Jalal Hawre, Goldhaber-Fiebert Jeremy D, Kuntz Karen M
Center for Innovation to Implementation, VA Palo Alto Health Care System, Palo Alto, California (HJ)
Center for Health Policy/Center for Primary Care & Outcomes Research, School of Medicine, Stanford University, Stanford, California (HJ, JDGF)
Med Decis Making. 2015 Jul;35(5):584-95. doi: 10.1177/0272989X15578125. Epub 2015 Apr 3.
Decision makers often desire both guidance on the most cost-effective interventions given current knowledge and also the value of collecting additional information to improve the decisions made (i.e., from value of information [VOI] analysis). Unfortunately, VOI analysis remains underused due to the conceptual, mathematical, and computational challenges of implementing Bayesian decision-theoretic approaches in models of sufficient complexity for real-world decision making. In this study, we propose a novel practical approach for conducting VOI analysis using a combination of probabilistic sensitivity analysis, linear regression metamodeling, and unit normal loss integral function--a parametric approach to VOI analysis. We adopt a linear approximation and leverage a fundamental assumption of VOI analysis, which requires that all sources of prior uncertainties be accurately specified. We provide examples of the approach and show that the assumptions we make do not induce substantial bias but greatly reduce the computational time needed to perform VOI analysis. Our approach avoids the need to analytically solve or approximate joint Bayesian updating, requires only one set of probabilistic sensitivity analysis simulations, and can be applied in models with correlated input parameters.

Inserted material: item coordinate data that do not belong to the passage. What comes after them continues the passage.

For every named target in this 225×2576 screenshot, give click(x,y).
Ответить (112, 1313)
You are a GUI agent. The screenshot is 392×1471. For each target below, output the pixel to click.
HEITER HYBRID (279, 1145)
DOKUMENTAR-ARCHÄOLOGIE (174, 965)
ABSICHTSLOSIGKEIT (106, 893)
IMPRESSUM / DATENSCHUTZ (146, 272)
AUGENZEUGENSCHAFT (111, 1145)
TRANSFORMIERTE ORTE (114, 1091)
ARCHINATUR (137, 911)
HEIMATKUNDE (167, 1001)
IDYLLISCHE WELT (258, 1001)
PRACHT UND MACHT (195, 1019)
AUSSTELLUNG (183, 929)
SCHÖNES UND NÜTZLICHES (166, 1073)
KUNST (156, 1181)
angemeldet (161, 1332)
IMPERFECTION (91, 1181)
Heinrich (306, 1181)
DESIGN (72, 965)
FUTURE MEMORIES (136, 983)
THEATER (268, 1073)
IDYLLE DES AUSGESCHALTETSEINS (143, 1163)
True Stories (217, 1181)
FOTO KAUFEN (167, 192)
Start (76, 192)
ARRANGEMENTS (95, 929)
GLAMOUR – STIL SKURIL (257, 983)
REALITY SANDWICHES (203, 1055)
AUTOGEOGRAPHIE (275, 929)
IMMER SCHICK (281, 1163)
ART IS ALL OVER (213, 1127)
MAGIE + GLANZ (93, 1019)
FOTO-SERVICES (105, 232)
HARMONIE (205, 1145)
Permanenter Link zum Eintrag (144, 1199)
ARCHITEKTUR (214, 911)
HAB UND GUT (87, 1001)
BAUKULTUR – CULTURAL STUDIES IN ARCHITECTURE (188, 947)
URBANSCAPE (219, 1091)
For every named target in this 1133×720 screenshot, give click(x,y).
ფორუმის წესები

决策者通常既希望根据当前知识获得关于最具成本效益干预措施的指导,也希望了解收集更多信息以改善决策的价值(即通过信息价值[VOI]分析)。不幸的是,由于在足够复杂的模型中实施贝叶斯决策理论方法以用于现实世界决策时面临概念、数学和计算方面的挑战,VOI分析仍然未得到充分利用。在本研究中,我们提出了一种新颖的实用方法,通过结合概率敏感性分析、线性回归元建模和单位正态损失积分函数(一种VOI分析的参数方法)来进行VOI分析。我们采用线性近似并利用VOI分析的一个基本假设,即要求准确指定所有先验不确定性的来源。我们提供了该方法的示例,并表明我们所做的假设不会导致实质性偏差,但能大大减少执行VOI分析所需的计算时间。我们的方法避免了对联合贝叶斯更新进行解析求解或近似的需要,只需要一组概率敏感性分析模拟,并且可以应用于具有相关输入参数的模型。